Черные дни

Деревенский рассказ

I

По рыжему глинистому бугру раскинулась маленькая деревенька Репьевка. Под боком у ней роется сердитая речушка Чкала, каждую весну она больше и больше размывает [251/252] рыхлый глинистый берег, и прибрежные крестьянские избы пятятся на бугор.

По другую сторону приткнулось кладбище с почерневшими, кривопоставленными крестами.

Как далекие, глухие раскаты грома доносились до Репьевки вести о происходящей где-то титанической борьбе. Первые вести привезли односельчане, ездившие в уездный город с хлебом. Слышно было, что где-то идут чехословаки, и в некоторых местах рушится власть большевиков, власть, стоящая за бедный народ. В следующее воскресенье в соседнем селе Спасском поп в проповеди более подробно растолковал происходящие события, после был отслужен молебен, и поп с дьячком со слезами на глазах молили Бога о даровании победы над большевиками.

В этот же день зажиточные мужики ликовали и на сходке грозили расправиться со всеми большевиками-односельчанами, а таковых было немало.

Выступить против Советов открыто кулаки еще боялись и говорили:

– Нам все равно, властвуй хоть Миколай, хоть Ермолай, только порядок давай.

Весть о разгоне в некоторых местах Рабоче-крестьянского правительства была для репьевских бедняков неожиданной, а потому они в первое время растерялись и не знали, что делать.

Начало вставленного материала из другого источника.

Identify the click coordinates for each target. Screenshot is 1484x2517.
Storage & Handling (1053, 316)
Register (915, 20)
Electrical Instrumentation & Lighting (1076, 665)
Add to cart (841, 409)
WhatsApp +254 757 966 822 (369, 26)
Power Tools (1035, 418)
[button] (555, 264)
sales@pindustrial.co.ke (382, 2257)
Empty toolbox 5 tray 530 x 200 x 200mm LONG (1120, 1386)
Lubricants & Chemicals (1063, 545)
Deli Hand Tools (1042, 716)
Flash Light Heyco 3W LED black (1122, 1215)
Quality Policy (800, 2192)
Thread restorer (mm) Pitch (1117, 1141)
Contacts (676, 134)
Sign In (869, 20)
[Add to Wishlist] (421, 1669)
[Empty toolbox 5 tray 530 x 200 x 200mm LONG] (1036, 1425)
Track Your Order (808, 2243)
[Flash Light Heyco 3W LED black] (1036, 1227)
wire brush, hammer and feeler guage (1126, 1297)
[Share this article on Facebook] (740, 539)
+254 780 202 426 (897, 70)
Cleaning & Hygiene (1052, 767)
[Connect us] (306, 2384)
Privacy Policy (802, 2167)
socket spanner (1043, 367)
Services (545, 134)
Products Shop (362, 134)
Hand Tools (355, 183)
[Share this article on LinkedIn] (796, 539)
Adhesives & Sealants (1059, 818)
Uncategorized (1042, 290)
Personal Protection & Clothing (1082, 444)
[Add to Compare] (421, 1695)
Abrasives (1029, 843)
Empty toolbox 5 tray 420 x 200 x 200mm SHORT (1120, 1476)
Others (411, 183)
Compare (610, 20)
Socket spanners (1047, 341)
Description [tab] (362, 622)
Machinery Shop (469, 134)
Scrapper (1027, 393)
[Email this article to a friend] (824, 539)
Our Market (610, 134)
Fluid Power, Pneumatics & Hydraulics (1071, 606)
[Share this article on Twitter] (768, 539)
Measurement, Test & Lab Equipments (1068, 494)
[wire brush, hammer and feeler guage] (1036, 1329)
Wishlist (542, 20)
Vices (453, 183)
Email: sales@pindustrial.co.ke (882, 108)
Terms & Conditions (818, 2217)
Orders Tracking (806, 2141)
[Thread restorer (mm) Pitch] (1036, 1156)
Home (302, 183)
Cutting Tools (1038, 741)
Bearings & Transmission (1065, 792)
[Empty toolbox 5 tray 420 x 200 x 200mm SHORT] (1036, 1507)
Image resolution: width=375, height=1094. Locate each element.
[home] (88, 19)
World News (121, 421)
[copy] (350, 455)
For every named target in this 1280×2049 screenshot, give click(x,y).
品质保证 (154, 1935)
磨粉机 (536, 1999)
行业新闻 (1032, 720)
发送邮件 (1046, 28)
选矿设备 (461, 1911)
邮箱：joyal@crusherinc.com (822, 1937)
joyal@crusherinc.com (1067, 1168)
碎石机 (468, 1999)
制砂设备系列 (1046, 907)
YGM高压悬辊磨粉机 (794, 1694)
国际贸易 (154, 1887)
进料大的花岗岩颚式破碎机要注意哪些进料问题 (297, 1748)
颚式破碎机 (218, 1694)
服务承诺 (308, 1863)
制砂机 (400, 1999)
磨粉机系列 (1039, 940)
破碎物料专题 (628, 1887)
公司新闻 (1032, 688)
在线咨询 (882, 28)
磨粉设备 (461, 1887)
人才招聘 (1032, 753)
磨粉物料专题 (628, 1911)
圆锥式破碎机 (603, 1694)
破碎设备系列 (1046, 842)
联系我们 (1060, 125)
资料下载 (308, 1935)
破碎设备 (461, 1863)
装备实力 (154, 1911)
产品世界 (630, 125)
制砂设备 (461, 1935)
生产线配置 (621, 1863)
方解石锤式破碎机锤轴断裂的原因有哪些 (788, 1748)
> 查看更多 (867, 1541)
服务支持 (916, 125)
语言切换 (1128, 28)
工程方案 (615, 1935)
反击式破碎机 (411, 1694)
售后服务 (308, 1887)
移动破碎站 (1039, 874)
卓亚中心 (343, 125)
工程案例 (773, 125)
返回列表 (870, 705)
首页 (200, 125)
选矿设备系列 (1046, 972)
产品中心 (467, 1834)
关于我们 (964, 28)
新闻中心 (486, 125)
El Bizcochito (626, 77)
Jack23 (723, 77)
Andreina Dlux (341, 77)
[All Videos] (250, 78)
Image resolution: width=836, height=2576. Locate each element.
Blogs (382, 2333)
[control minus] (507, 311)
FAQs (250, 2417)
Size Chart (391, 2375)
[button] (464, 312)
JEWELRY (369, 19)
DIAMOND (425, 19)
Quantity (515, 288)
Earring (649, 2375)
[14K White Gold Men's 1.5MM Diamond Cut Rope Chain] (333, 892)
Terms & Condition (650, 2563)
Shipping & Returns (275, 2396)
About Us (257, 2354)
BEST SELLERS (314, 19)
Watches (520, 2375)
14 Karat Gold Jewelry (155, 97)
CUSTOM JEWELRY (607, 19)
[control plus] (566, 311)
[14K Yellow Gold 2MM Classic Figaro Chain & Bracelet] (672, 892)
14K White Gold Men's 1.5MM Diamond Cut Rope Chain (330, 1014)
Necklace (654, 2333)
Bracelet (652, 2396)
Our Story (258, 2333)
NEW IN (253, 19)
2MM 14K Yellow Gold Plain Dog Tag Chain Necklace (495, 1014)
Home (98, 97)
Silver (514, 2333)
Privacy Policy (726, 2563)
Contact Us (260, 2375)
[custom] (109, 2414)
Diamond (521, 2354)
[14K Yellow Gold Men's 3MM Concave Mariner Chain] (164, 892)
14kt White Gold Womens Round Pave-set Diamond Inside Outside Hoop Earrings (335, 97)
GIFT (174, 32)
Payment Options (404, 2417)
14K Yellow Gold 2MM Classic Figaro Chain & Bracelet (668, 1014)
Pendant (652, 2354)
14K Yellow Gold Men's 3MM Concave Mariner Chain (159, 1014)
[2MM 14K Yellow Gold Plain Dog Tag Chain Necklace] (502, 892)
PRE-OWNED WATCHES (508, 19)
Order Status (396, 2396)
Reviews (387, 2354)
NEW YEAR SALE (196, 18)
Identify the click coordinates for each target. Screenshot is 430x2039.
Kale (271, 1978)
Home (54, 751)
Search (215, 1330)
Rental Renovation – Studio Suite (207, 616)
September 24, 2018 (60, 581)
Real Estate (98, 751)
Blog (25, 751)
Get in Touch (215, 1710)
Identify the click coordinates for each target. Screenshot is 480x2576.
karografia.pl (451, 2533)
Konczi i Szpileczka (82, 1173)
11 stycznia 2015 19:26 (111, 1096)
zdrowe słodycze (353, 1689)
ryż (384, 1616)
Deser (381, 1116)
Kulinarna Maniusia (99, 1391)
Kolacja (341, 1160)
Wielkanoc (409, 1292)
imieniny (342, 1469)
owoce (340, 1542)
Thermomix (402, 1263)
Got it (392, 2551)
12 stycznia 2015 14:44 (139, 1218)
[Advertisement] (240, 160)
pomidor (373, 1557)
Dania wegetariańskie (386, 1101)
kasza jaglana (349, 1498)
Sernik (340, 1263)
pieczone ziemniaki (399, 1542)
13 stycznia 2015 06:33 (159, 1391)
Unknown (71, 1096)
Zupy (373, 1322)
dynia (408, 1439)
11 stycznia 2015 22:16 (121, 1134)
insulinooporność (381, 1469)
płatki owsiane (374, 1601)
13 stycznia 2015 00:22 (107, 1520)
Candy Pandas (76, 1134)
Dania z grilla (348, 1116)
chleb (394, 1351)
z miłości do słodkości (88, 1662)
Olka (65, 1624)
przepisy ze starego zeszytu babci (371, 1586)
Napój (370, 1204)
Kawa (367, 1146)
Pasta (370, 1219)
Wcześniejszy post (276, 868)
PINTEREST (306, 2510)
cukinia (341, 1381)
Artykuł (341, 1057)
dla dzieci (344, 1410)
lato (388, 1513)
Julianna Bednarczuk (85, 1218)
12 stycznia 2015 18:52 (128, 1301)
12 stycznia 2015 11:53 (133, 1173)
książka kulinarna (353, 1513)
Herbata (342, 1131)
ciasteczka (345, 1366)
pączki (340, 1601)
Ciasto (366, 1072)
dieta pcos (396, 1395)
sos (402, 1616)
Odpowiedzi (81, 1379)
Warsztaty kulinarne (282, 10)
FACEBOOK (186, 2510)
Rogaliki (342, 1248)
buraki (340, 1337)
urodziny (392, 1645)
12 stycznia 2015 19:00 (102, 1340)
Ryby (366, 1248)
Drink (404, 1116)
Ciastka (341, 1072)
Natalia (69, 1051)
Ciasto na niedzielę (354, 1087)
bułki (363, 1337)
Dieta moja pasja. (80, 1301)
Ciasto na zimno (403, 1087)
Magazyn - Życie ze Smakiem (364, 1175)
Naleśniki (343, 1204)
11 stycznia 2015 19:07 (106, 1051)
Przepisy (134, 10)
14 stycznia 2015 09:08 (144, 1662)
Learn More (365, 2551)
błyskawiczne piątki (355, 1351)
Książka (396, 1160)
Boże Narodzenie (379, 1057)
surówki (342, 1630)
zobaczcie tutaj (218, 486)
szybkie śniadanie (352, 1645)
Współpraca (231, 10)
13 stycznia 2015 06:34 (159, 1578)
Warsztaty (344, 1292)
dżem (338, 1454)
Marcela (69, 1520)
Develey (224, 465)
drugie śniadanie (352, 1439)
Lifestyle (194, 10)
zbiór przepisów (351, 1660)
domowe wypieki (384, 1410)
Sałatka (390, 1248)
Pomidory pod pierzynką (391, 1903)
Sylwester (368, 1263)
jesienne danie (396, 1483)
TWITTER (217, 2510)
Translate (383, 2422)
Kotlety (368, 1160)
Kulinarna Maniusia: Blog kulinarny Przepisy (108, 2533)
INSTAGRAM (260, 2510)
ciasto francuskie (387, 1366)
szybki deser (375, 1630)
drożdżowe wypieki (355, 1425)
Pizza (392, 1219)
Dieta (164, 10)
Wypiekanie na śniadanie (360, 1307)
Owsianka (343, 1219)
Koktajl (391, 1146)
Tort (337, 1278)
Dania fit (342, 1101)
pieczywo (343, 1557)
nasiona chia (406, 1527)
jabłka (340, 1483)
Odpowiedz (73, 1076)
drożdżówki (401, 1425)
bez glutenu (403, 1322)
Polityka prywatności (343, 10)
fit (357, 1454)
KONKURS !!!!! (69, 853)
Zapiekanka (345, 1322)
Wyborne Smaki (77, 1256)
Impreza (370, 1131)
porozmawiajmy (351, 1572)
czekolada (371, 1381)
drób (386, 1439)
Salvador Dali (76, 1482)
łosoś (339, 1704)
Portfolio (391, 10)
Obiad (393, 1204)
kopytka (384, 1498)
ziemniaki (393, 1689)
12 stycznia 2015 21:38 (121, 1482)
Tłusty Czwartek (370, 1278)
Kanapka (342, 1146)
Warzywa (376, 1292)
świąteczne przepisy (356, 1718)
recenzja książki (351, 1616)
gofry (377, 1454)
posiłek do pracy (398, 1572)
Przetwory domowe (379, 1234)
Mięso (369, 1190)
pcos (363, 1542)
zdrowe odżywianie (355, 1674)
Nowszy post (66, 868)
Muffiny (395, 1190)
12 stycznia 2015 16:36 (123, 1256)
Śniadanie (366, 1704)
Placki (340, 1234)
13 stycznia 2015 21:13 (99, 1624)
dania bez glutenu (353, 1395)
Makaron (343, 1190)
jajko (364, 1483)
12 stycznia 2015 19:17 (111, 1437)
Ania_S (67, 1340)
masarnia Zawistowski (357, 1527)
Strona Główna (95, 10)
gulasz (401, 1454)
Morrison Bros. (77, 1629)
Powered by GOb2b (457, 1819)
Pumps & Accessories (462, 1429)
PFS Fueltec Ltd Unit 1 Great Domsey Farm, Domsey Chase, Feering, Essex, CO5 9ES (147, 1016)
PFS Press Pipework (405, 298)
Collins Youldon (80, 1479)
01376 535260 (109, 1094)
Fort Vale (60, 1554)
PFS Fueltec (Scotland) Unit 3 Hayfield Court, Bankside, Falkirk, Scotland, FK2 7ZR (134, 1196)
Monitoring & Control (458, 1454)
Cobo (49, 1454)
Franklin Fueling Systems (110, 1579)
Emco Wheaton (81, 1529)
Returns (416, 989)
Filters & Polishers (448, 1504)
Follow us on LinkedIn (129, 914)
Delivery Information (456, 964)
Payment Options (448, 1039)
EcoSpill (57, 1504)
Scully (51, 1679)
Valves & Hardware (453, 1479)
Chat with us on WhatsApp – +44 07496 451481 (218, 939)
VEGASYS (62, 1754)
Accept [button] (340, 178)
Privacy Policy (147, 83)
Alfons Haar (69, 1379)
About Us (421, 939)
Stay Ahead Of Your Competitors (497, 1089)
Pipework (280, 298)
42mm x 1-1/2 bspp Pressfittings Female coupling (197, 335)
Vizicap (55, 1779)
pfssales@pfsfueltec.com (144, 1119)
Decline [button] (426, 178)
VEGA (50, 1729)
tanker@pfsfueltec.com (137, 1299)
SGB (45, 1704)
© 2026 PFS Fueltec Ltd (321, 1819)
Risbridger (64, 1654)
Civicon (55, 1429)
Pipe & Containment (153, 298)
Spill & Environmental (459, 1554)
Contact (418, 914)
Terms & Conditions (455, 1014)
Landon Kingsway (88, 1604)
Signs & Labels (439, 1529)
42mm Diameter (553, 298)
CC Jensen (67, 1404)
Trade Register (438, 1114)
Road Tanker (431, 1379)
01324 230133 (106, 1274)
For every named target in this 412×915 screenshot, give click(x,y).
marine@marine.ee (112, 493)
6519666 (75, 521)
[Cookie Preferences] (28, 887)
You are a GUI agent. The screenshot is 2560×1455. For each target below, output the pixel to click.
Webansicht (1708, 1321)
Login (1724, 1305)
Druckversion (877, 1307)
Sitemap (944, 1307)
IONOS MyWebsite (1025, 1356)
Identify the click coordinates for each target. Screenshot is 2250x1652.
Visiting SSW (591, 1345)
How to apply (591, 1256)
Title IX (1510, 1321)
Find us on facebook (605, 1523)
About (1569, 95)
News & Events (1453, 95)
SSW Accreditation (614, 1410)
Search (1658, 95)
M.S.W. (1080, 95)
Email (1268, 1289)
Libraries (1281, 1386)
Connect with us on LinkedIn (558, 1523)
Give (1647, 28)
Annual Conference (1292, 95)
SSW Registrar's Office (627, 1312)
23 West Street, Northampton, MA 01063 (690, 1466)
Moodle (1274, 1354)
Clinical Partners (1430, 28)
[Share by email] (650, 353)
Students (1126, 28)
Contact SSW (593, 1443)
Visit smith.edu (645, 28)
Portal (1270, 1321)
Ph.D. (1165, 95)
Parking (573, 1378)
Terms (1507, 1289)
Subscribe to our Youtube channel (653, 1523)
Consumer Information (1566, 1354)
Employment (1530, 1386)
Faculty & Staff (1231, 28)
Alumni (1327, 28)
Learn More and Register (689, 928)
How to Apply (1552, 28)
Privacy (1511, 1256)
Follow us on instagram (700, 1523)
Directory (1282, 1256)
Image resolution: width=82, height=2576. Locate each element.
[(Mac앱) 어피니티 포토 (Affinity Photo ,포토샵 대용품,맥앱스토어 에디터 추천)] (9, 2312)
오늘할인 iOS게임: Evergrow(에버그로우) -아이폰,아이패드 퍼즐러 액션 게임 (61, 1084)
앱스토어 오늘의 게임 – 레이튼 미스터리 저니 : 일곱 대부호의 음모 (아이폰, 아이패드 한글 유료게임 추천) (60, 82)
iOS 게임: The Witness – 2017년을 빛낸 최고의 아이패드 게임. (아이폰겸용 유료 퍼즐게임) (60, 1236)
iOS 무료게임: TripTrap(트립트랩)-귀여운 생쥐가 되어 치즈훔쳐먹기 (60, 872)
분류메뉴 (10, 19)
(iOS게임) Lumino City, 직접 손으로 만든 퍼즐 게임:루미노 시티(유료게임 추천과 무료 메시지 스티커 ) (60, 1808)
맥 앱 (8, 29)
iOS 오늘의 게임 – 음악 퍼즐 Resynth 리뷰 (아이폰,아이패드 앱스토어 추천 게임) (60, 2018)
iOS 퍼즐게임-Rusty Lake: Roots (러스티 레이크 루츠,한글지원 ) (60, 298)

Через три дня через деревню прокатился разбитый отряд красных и скрылся в степи.

Вслед за ним, как стая кровожадных волков, промчалась сотня казаков, к которым особенного доверия деревня не питала еще с пятого и шестого годов, когда эти же казаки приезжали на усмирение и секли мужиков нагайками.

Прошла еще неделя. В Репьевку приезжал конный отряд вооруженных людей, арестовал председателя Совета – фронтовика Павла Лопухова – и уехал.

В деревне наступило относительное спокойствие. Крестьяне горячо взялись за косьбу. Время не ждало, на высоких местах уже начала осыпаться рожь, а там нужно было торопиться с уборкой овса, ячменя, проса. С наступлением же бабьего лета немало предстояло работы со льном и коноплей. [252/253]

II

Солнечный воскресный день. В Спасском храмовой праздник. Поздняя обедня там уже давно отошла, и молящиеся – нарядные бабы, девки и мужики Репьевки – расползаются по своим избам чай пить и есть пироги.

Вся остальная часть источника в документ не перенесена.